• _Problem statement_: Tally the lines below that contain the word "will". Only the number should be returned.

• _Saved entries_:
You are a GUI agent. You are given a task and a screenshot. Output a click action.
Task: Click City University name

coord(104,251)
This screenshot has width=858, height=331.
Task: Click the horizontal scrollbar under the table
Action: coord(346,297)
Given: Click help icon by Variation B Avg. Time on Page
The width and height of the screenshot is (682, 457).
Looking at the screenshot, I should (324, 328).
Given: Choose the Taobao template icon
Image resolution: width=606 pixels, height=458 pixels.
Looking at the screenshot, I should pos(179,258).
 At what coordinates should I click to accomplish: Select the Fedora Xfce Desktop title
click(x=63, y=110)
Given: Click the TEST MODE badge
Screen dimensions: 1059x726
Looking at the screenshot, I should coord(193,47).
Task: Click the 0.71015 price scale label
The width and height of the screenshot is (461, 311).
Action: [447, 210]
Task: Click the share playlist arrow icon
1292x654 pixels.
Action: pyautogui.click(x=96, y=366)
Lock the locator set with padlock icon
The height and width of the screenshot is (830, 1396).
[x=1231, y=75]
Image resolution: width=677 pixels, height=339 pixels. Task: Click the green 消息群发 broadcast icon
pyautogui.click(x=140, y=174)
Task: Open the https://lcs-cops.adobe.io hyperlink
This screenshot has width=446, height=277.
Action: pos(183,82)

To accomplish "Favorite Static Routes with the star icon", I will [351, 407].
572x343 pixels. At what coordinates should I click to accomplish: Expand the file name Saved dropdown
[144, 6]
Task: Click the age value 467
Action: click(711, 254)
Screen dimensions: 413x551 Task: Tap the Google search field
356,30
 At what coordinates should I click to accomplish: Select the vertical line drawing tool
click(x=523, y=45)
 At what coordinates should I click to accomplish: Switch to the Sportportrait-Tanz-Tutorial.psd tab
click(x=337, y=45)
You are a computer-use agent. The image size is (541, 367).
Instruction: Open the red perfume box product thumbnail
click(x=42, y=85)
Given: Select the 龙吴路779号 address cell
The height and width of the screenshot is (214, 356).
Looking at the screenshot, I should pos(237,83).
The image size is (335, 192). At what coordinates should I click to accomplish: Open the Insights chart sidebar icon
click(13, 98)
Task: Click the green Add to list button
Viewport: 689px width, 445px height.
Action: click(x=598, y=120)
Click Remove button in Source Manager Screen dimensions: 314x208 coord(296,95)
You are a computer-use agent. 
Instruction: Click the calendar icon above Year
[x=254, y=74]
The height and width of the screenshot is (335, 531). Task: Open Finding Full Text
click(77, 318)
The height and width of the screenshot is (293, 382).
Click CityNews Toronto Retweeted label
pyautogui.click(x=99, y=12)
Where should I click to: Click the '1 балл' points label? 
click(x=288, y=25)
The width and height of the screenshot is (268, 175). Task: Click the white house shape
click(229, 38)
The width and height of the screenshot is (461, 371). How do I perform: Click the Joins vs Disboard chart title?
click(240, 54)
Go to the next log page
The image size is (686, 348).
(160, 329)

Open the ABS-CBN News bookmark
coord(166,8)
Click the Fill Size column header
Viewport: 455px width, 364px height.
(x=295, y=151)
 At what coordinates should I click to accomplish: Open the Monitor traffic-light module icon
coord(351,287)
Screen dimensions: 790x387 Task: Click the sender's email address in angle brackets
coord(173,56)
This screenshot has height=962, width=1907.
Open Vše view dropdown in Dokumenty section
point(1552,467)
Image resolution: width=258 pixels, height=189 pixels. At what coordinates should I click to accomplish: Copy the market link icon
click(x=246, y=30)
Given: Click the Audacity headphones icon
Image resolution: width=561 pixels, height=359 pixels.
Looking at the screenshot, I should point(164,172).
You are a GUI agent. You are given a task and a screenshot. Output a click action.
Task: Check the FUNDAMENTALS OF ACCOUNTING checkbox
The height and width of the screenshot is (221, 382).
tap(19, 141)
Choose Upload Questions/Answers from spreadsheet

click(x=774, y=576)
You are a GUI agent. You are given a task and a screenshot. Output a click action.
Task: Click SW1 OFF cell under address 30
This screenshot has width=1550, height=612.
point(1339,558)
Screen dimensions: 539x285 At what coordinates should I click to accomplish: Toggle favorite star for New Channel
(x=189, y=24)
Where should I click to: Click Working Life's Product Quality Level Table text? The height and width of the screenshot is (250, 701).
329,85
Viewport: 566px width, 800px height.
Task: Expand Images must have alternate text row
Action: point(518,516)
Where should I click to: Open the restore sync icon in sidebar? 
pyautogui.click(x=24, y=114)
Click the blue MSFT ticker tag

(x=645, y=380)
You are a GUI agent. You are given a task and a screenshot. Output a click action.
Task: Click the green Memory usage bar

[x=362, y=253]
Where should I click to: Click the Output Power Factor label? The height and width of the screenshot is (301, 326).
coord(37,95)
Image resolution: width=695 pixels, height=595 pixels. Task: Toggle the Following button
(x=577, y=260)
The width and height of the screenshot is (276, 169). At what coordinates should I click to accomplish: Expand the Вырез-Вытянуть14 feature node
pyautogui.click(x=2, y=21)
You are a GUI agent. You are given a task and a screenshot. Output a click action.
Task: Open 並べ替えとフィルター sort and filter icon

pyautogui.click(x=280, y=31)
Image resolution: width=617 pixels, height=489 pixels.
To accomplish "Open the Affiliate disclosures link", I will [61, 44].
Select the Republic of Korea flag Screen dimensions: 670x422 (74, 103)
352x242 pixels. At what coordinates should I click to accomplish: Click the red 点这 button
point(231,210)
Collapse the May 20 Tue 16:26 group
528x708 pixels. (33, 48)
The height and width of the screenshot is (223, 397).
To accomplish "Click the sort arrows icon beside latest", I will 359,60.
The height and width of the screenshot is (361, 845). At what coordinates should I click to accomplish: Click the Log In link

• _Problem solution_: 3